Sending limits: se un ISP rileva dei picchi improvvisi o inaspettati nel volume di email o nella frequenza di invio potrebbe etichettare come spam le email e bloccarle. Per questo motivo ogni account SES ha una serie di limiti che regolano il numero di email che possono essere spedite e la frequenza con la quale possono essere inviate.

Content filtering: molti ISP utilizzano il content filter per determinare se le email che arrivano sono spam. Il content filter analizza l’email alla ricerca di contenuti discudibili e che possano essere considerati spam, a quel punto la mail viene bloccata. Anche SES utilizza degli strumenti di “content filter” per le email che attraversano il servizio.

ReputationAmazon SES mantiene una forte reputazione con gli ISP ed è per questo che richiede a chi usufruisce del loro servizio un livello di reputation di alta qualità. Il livello di reputation influenza i limiti di invio delle email che Amazon SES impone. Se le email sono di qualità i limiti si alzano, se le email vengono considerate spam o aumentano le email respinte (bounce) allora i limiti si abbassano.

Utilizzo delle API

E’ possibile effettuare le chiamate alle API SendEmail e SendRawEmail, la quantità di informazioni che bisogna fornire dipendono da quale API viene richiamata.

  • La SendEmail API richiede: mittente, destinatario, oggetto, contenuto e reply-to. Quando si richiama questa API, Amazon assembla una email formattata (MIME).
  • La SendRawEmail API ci permette di formattare e inviare un messaggio raw da noi creato, specificando: Headers, MIME e il tipo di contenuto. Questa API viene utilizzata per un’uso avanzato che riguarda il messaggio di posta elettronica.

Management console

Se selezioniamo il servizio di Amazon SES dalla pagina home della nostra management console vedremo subito un menu principale sulla sidebar laterale e alcuni grafici con le informazioni più importanti legate al nostro account.

Amazon SES

Il menu principale di Amazon SES permette le operazioni di configurazione iniziale come SMTP setting, suppression list e verifica del sender sia come indirizzo di posta elettronica singolo che come intero dominio.

Guida completa su AWS

Questo articolo appartiene ad una serie di pubblicazioni che costituiscono una guida completa dedicata agli Amazon Web Services.  Molti servizi che trattiamo in questo blog vengono anche spiegati con dei video che trovate nel nostro canale youtube.
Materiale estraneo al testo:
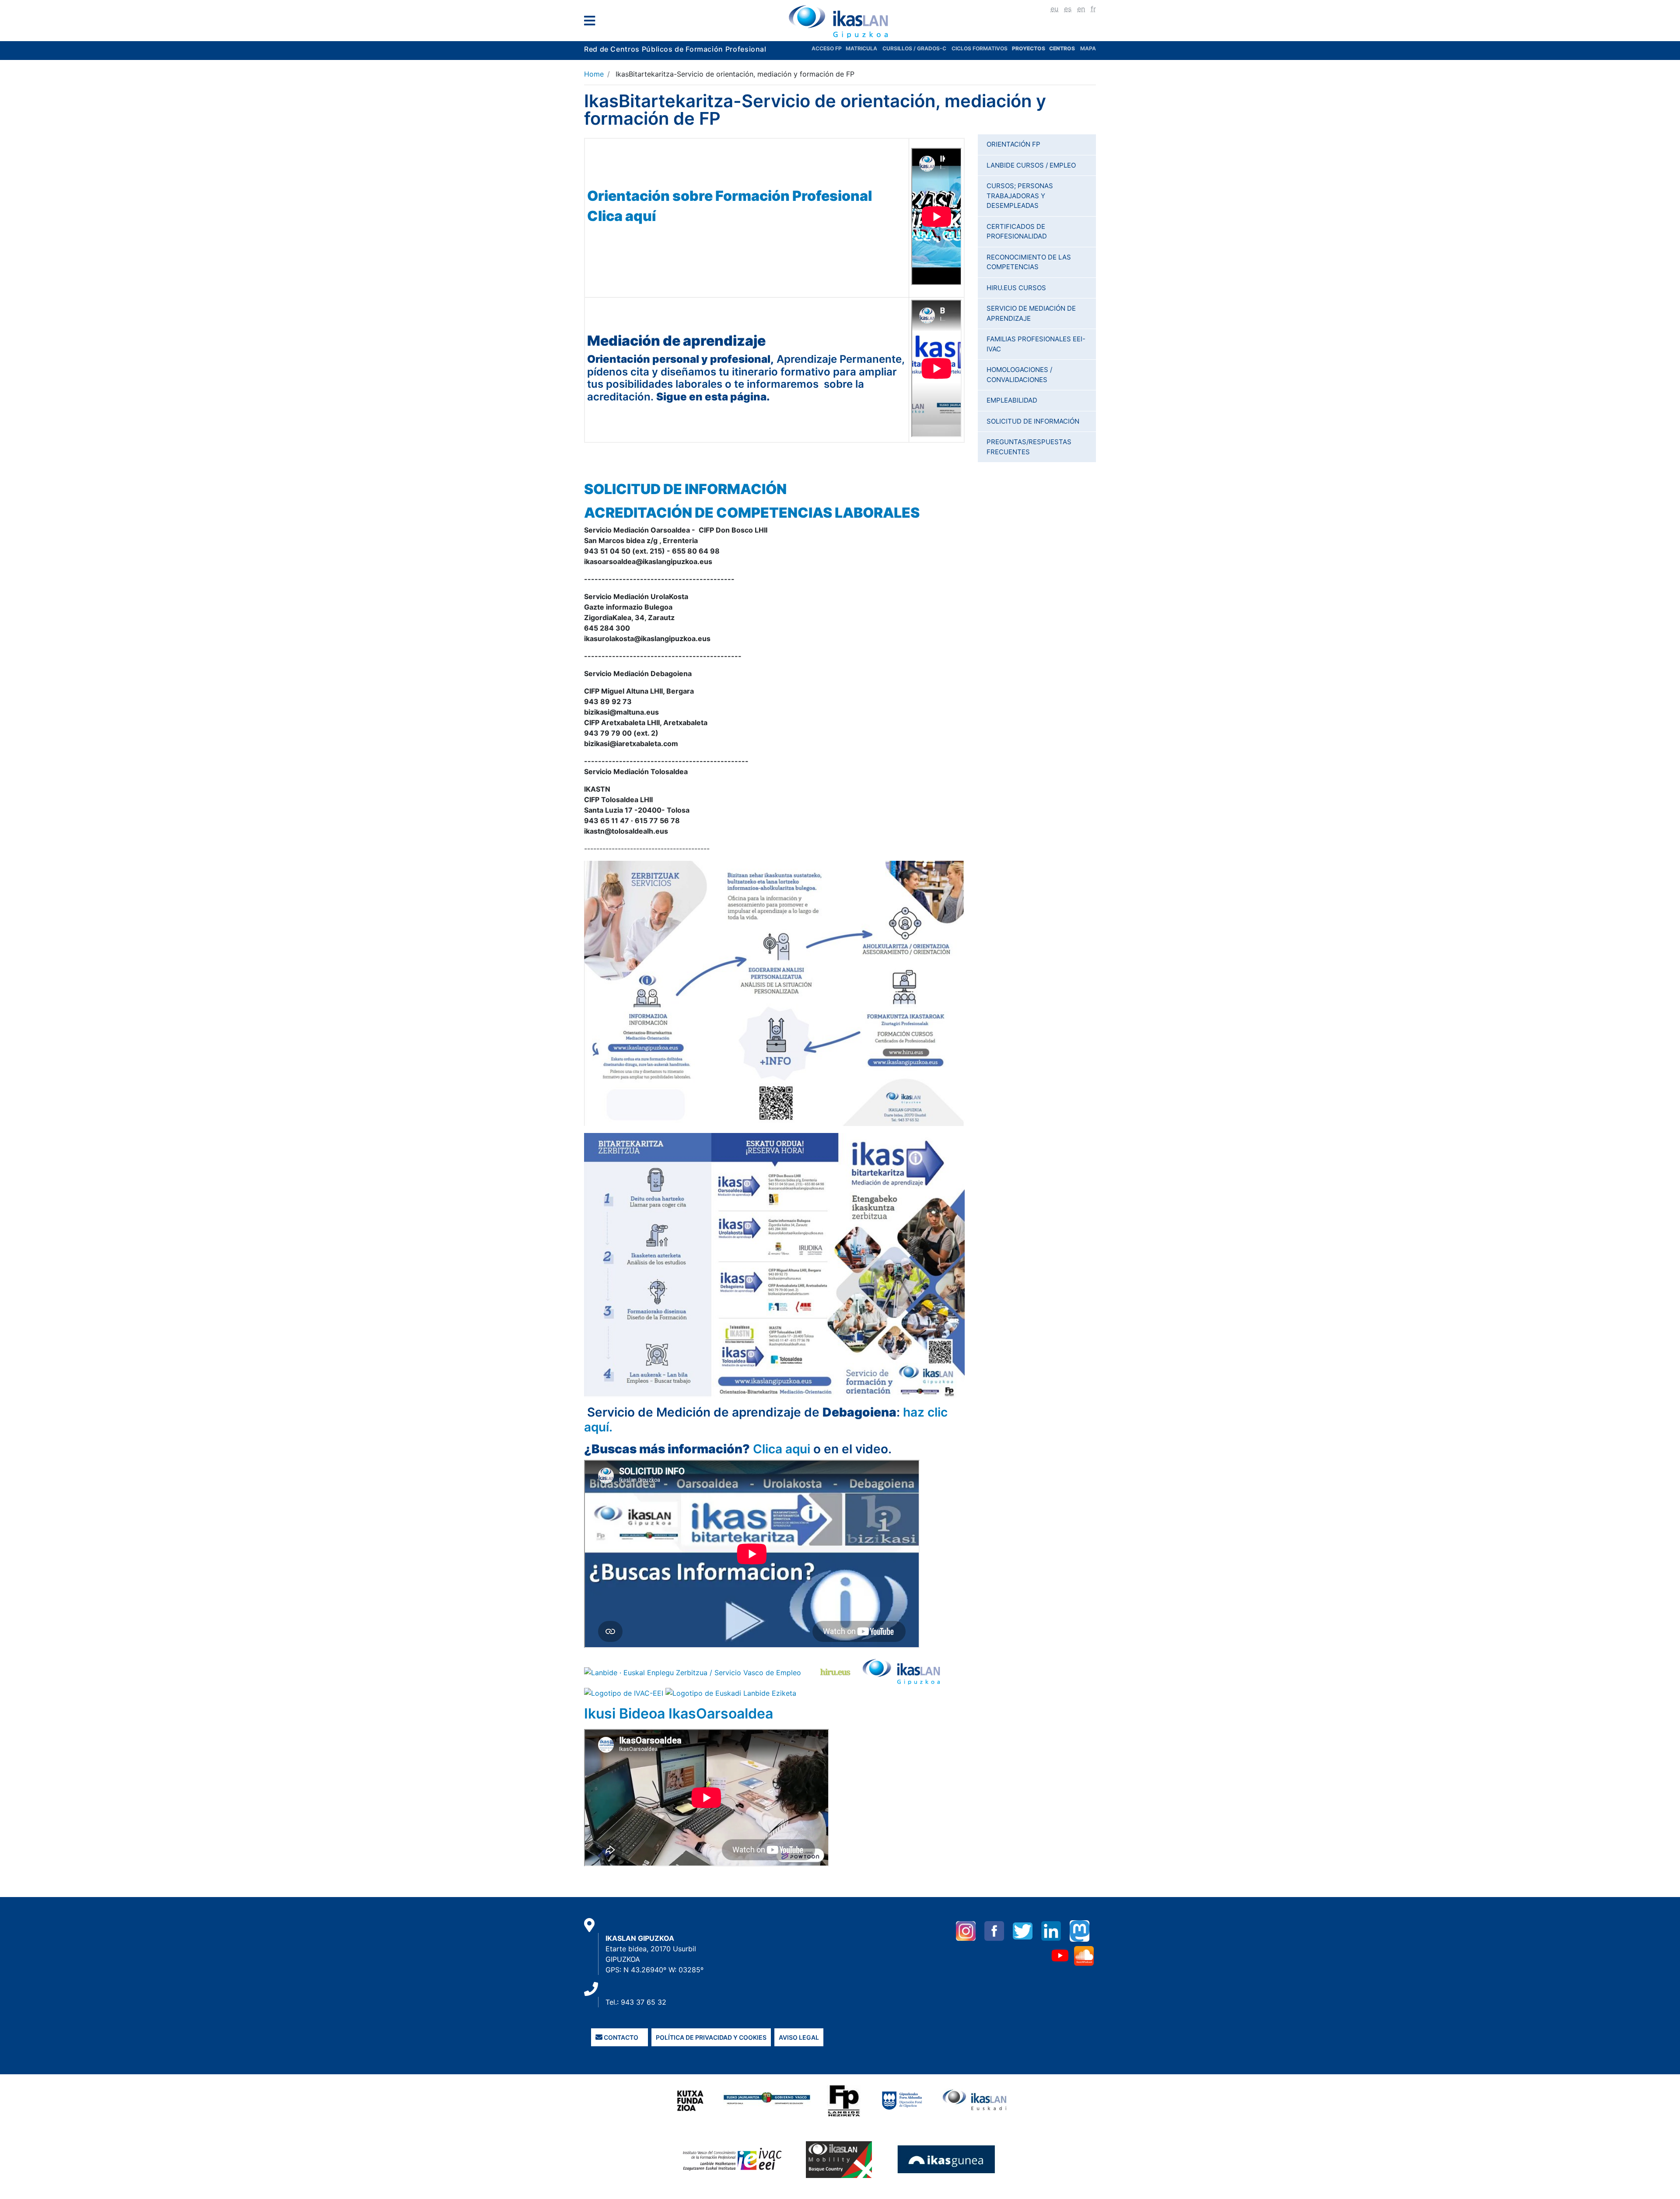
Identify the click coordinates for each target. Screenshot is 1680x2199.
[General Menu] (592, 22)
Se volete seguire questo percorso didattico iscrivetevi alla community Cloud AWS.

2 Commenti

  1. Ottimo articolo. E, come far per ricevere le emails dal proprio client di posta locale, esempio con Outlook, Mail, Entourage? Adesso riesco perfettamente ad inviare email usando l'SMTP del mio account SES. Ma quale SMTP devo usare per ricevere le email? Ho anche configurato WorkMail su Amazon, definito il record MX... ma quando tento di ricevere le email con Entourage, ricevo errore server non trovato oppure attesa infinita. Qualche idea?

  2. Ciao Marcel, Amazon SES serve solo per le spedizioni, ed è studiato per le funzioni server piú per un client di posta. Mentre come giustamente hai indicato WorkMail puó essere utilizzato al posto di un server exchange. Per prima cosa controlla nella documentazione i client al momento consentiti e se puó esserti di aiuto guarda il nostro video su WorkMail.